▶ **Work to be completed**
Search the records below for the line containing "Screen dimensions: 1024x512". Output that line and all later lines exactly; output nothing else.

Data excerpts:
....................

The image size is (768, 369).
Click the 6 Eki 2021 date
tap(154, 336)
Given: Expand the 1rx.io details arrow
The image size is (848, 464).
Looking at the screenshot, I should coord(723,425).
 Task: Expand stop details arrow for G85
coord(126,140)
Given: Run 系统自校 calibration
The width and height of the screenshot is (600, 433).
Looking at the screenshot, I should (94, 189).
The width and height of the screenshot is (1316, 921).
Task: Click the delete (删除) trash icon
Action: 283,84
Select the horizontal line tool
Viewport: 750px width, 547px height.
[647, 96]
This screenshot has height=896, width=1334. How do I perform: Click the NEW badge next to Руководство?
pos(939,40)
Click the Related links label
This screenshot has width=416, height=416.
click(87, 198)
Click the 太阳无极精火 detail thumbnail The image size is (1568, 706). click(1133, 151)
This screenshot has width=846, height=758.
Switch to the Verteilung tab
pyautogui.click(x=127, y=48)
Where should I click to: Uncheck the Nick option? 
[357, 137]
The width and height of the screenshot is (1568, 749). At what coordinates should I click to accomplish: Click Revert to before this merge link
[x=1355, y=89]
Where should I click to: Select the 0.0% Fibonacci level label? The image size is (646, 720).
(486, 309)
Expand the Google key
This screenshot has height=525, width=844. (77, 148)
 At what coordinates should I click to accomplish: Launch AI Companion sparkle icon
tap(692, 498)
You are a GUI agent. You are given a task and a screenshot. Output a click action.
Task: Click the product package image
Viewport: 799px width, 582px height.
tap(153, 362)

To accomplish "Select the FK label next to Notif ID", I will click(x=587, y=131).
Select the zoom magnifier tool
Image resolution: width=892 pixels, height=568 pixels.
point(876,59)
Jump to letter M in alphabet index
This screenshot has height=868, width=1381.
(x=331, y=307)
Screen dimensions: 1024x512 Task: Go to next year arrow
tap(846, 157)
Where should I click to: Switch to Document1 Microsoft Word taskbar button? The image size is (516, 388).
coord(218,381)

....................

▶ **Solution to this problem**
Screen dimensions: 1024x512 Task: Go to next year arrow
tap(846, 157)
Where should I click to: Switch to Document1 Microsoft Word taskbar button? The image size is (516, 388).
coord(218,381)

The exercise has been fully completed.